Bob Jahn Passes, Nov 15 2017
Dean Robert G. Jahn created the Princeton Engineering Anomalies Research (PEAR) laboratory in 1979. It soon became one of the most productive psi research centers in the history of the field. Together with Brenda Dunne, who managed the lab, and a team of scientists from several fields, Bob broke new ground while also confirming and replicating research from many other sources. The PEAR lab had three major aspects, one assessing mind-machine interaction (MMI), one looking at remote viewing, most notably precognitive remote perception (PRP), and a third aspect focused on theory and modeling.
Bob died on Nov 15 2017 early in the morning at his home in Princeton, surrounded by family and loved ones. He had a remarkably influential role in psi research and the PEAR lab became a home for many and a beacon for far more people looking for inspiration and models that could help understand the extraordinary capacities of human consciousness. He was known around the world as a seminal figure in consciousness research. Among the several independent projects and research programs based on work of the PEAR group is the Global Consciousness Project. His passing was a profoundly meaningful moment for a great many people. Given these factors and the interconnections of PEAR and GCP, we decided to look at the data from the GCP network, using the standard analysis procedures applied for other major figures.
Specific Hypothesis and Results
Bob died at about 3:00 am on 15 November 2017, which corresponds to 0800 UTC. The GCP event was set for 24 hours beginning at that time. The outcome is a striking trend, shown in the image below, and the analytical result is Chisquare 87694 on 86400 df for p = 0.001 and Z = 3.096.

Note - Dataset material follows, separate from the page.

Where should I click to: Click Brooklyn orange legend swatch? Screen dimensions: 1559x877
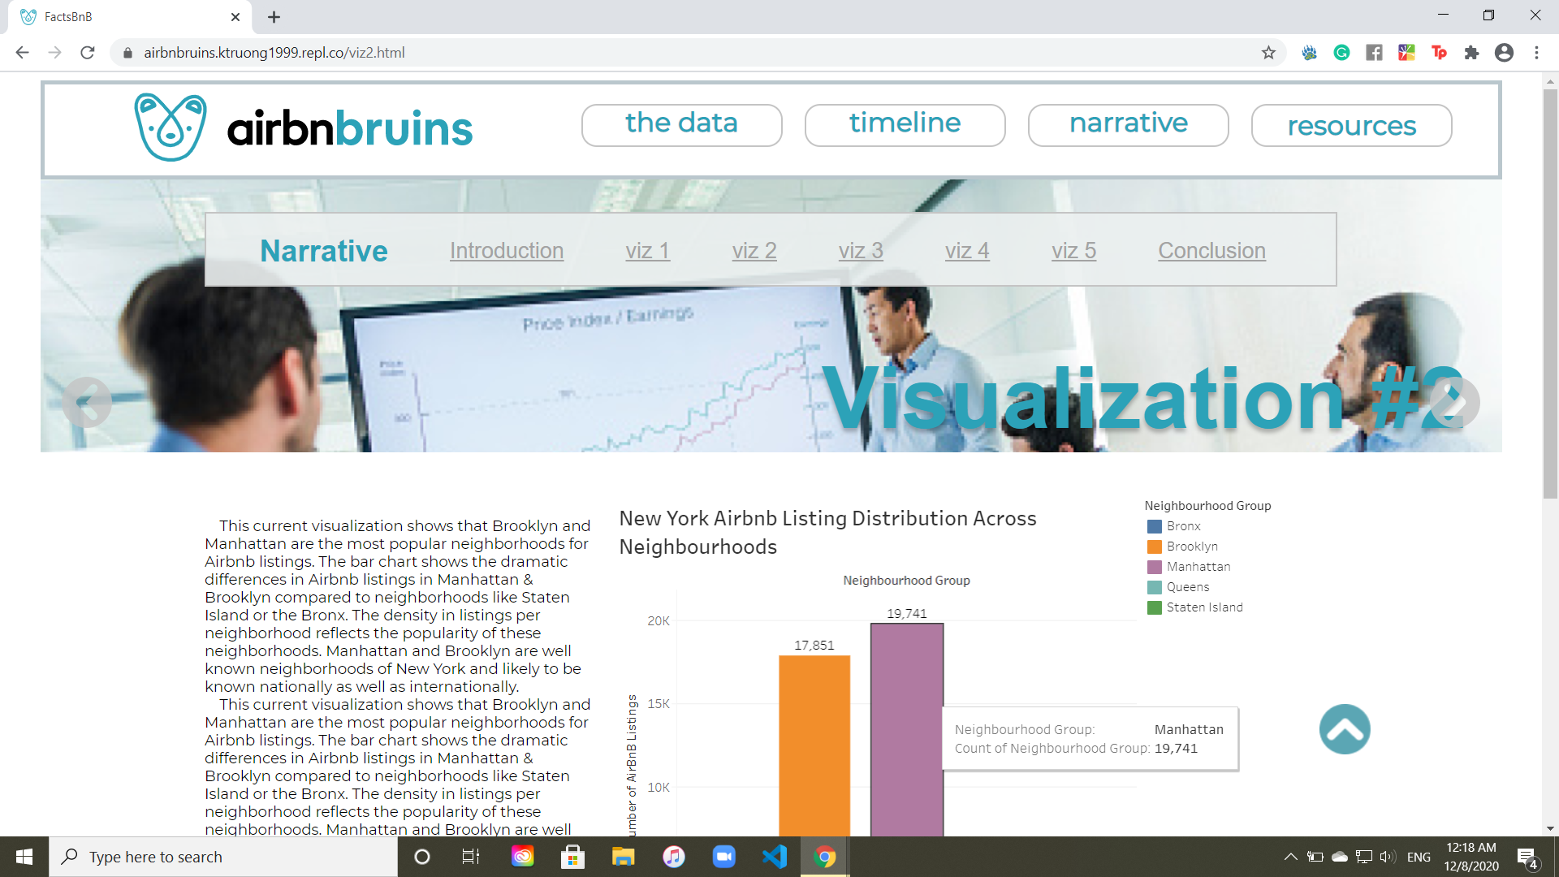(1154, 547)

The following graph is a visual display of the statistical result. It shows the second-by-second accumulation of small deviations of the data from what’s expected. Our prediction is that deviations will tend to be positive, and if this is so, the jagged line will tend to go upward. If the endpoint is positive, this is evidence for the general hypothesis and adds to the bottom line. If the endpoint is outside the smooth curve showing 0.05 probability, the deviation is nominally significant. If the trend of the cumulative deviation is downward, this is evidence against the hypothesis, and is subtracted from the bottom line. For more detail on how to interpret the results, see The Science and related pages, as well as the standard caveat below.
It is important to keep in mind that we have only a tiny statistical effect, so that it is always hard to distinguish signal from noise. This means that every
success might be largely driven by chance, and every
null might include a real signal overwhelmed by noise. In the long run, a real effect can be identified only by patiently accumulating replications of similar analyses.